Records from a collection:
>>>>

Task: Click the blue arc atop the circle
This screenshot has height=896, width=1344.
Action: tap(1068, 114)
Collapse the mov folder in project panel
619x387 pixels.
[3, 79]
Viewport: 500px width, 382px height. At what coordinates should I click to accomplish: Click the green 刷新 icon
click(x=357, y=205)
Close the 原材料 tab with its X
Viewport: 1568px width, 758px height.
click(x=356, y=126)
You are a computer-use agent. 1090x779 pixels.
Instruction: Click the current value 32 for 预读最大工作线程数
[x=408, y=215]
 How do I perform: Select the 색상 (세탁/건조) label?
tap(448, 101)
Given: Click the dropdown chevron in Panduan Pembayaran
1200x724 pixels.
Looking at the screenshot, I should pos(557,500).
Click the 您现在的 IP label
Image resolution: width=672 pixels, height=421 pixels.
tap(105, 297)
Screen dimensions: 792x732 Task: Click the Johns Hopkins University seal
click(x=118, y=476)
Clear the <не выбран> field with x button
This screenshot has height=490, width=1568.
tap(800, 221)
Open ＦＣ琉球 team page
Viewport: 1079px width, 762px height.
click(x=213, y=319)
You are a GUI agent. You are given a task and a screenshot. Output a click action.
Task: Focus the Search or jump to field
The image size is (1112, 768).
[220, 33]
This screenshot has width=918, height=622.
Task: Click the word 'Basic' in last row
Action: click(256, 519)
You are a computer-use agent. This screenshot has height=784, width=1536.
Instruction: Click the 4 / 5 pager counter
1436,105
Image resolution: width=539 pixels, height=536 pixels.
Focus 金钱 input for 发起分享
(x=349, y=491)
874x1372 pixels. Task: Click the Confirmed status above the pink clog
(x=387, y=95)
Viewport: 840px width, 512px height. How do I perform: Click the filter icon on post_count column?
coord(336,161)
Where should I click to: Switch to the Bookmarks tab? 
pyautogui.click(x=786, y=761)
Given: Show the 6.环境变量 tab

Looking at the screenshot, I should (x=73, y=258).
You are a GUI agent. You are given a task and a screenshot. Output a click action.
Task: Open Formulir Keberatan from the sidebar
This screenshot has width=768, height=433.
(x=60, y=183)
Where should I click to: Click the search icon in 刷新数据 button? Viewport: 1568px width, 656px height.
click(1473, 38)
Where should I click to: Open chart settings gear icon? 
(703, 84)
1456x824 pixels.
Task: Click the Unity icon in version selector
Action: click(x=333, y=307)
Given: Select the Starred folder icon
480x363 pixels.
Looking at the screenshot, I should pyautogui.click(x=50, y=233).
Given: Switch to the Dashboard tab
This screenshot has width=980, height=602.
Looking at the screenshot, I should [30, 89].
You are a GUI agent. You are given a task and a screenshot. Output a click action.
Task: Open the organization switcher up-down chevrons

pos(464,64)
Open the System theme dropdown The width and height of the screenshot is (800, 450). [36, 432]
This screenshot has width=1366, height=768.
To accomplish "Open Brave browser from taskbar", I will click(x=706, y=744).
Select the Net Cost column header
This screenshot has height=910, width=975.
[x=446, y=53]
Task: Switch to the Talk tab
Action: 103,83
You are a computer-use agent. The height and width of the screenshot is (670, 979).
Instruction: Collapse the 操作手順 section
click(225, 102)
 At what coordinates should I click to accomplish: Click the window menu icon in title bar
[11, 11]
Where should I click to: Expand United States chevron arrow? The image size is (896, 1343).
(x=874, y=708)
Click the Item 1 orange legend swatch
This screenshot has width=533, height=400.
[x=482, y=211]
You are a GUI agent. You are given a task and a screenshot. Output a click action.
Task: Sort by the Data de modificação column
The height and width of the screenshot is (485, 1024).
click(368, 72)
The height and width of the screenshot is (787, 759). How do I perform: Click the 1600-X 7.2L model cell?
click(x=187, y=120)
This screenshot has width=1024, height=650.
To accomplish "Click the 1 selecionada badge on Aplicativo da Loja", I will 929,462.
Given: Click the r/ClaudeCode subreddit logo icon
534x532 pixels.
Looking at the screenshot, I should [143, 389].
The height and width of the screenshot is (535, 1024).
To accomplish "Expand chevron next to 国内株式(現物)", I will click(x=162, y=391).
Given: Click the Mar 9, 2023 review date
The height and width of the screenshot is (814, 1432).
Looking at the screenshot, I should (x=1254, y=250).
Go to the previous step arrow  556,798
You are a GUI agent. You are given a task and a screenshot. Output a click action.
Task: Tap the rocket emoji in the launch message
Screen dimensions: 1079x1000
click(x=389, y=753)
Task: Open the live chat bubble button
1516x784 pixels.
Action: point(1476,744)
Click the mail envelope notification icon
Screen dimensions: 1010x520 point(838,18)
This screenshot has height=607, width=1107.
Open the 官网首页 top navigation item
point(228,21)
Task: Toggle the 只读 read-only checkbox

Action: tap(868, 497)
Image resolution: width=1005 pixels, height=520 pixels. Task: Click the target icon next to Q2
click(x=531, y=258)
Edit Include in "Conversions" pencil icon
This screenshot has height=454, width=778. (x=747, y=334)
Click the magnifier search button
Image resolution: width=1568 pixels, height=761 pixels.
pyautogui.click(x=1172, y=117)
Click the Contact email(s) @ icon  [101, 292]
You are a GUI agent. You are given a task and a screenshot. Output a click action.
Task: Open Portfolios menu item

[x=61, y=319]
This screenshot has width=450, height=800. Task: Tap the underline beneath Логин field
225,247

<<<<

Task to complete. Report each line of the entries where the word "folder" occurs.

Task result.
Collapse the mov folder in project panel
Given: Select the Starred folder icon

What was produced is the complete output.